O número de pessoas com ocupações criativas no emprego formal e no emprego informal, tanto no Brasil como no mundo, vem crescendo. No Brasil, grande parte ainda se concentra em grandes centros urbanos, como é o caso de São Paulo e Rio de Janeiro, mas há um aumento na participação em cidades como Brasília, Belo Horizonte e Curitiba. Juntas essas cidades geraram riqueza de R$155,6 bilhões nesse segmento. Contudo, a participação da economia criativa no Produto Interno Bruto (PIB) do Brasil ainda é baixa (por volta de 2,5%), em comparação com países onde a economia criativa é expressiva.

Para a economista Maria Antônia Costa, de 35 anos, a economia criativa é a principal aliada dos moradores das periferias, por dois motivos: a pobreza e a insatisfação no mercado de trabalho. “As pessoas que moram na periferia são líderes em ter seu próprio negócio e serem mais realizadas profissionalmente”, diz a economista. “Serviço de manicure, cabelereiro, barbeiro, vendedor, tudo isso é empreendedorismo independente e move muito a economia da periferia”, completa.

As irmãs Quézia Costa e Queren Hapuque abriram um salão especializado em cabelos crespos e cacheados na Ceilândia, região administrativa do Distrito Federal, por conta da escassez de salões afros nas cidades do DF. Isso faz parte da economia criativa, um meio de garantir renda mensal da família, através de um serviço que a própria população da Ceilândia precisa. “Empreender com algo que precisamos e gostamos torna tudo mais agradável”, completa Quézia.

Quézia Costa executando aplique crochet em cliente

Quézia Costa executando aplique crochet em cliente

Para Wemmia, a tão famosa crise sempre existiu nos entornos da cidade, mas o restante da população não se dá conta disso. “Tem muito milionário sonegando imposto, aí agora querem colocar a mão no dinheiro que o dono da empresa dá ao trabalhador, mexendo com a aposentadoria do povo”, argumenta. “Ter um negócio independente é justamente não ser parte dessa crise, porque essa crise foi feita por quem depende do povo, os políticos. Ser independente é justamente não fazer parte dessa pirâmide”, completa Wemmia.
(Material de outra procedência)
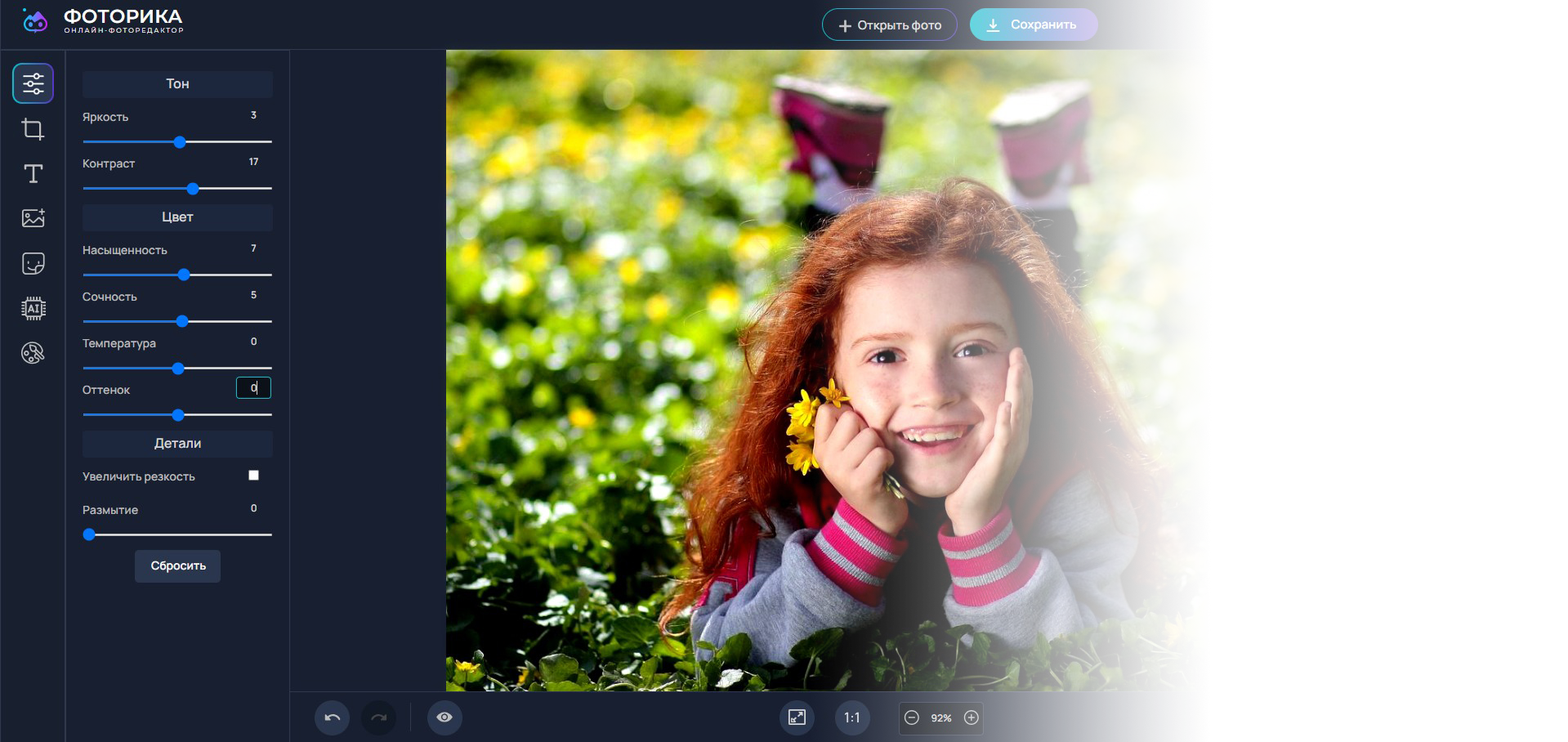The height and width of the screenshot is (742, 1568).
Task: Open the AI tools panel
Action: [x=33, y=308]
De acordo com os critérios da Fundação Getúlio Vargas, muitas famílias que antes tinham cerca de 3 mil reais como renda, se classificavam como classe C e, hoje, como essa renda passou a ser de 1 mil reais, se posiciona como classe E. Maria Antônia explica que mesmo essas famílias fazendo trabalhos autônomos, a renda é instável de um mês para o outro. “O serviço, hoje, pode chegar a 1 mil reais e o do mês que vem pode ser de 300 reais, ou seja, varia muito de mês para mês”, diz economista.
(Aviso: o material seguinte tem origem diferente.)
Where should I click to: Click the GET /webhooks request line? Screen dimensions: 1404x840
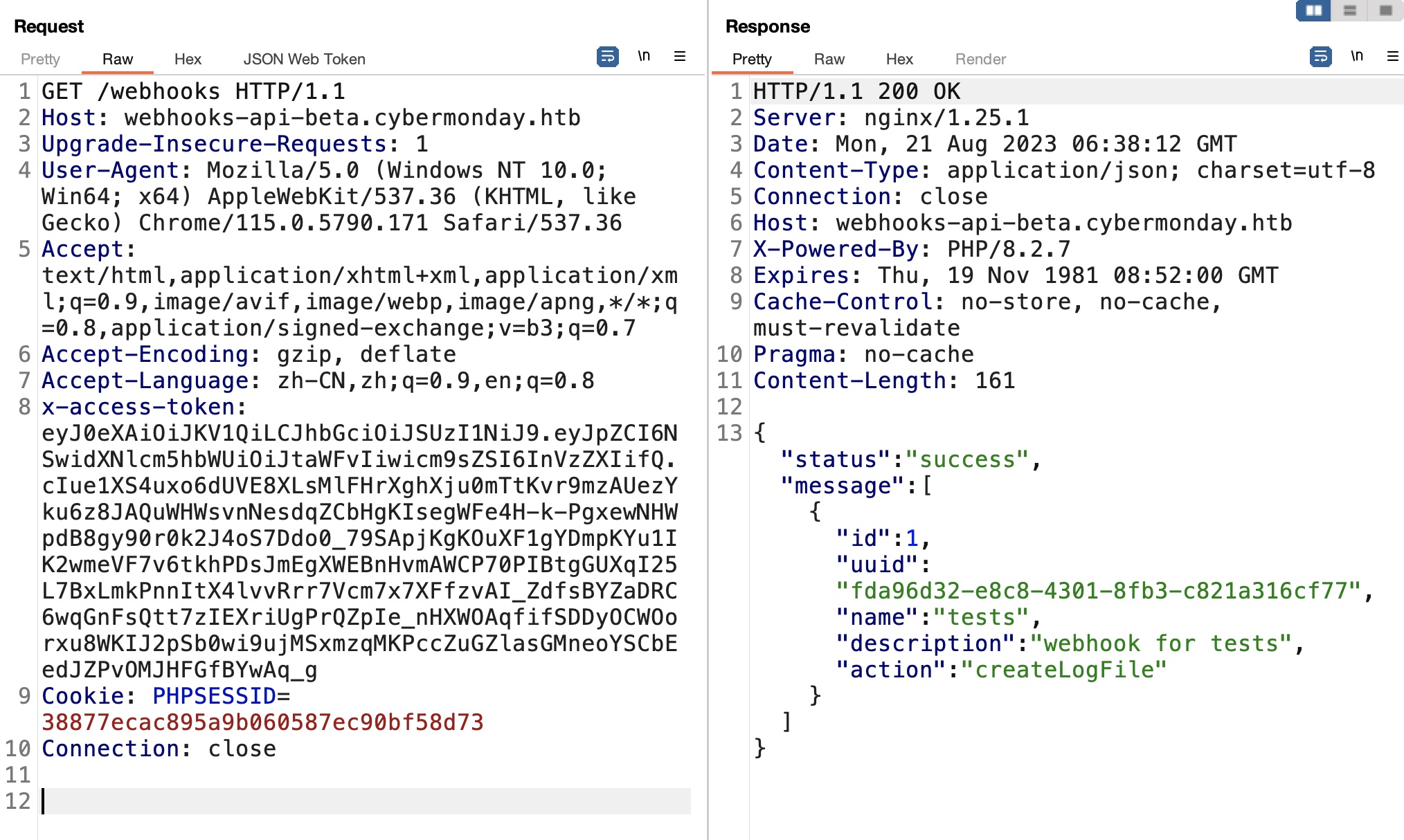pos(193,91)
Segundo dados do Sebrae (2013), a maioria esmagadora dos negócios existentes no país é de micro ou pequeno porte. Do total existente de empresas formalizadas, 99% delas são MPEs – Micro e Pequenas Empresas, o que significa aproximadamente 9 milhões de empresas, responsáveis por 27% do PIB, e geradoras de 52% dos postos de trabalho do Brasil.

“Eu como membro do RAIX, costumo dizer que a ideia é girar uma moeda nossa. Essa grana que entra na nossa conta quando somos trabalhadores fichados não é nossa, é só uma manutenção do consumo dos maiores. O centro, pra nós, seria mais pra ocupação de todas as quebradas juntas para mostrar que estamos trabalhando”, finaliza. A empresária acredita que a economia na periferia é muito importante, principalmente para os jovens que estão começando agora no mercado de trabalho e tem nesse empreendedorismo a oportunidade de ter um trabalho próprio e se sentir realizado.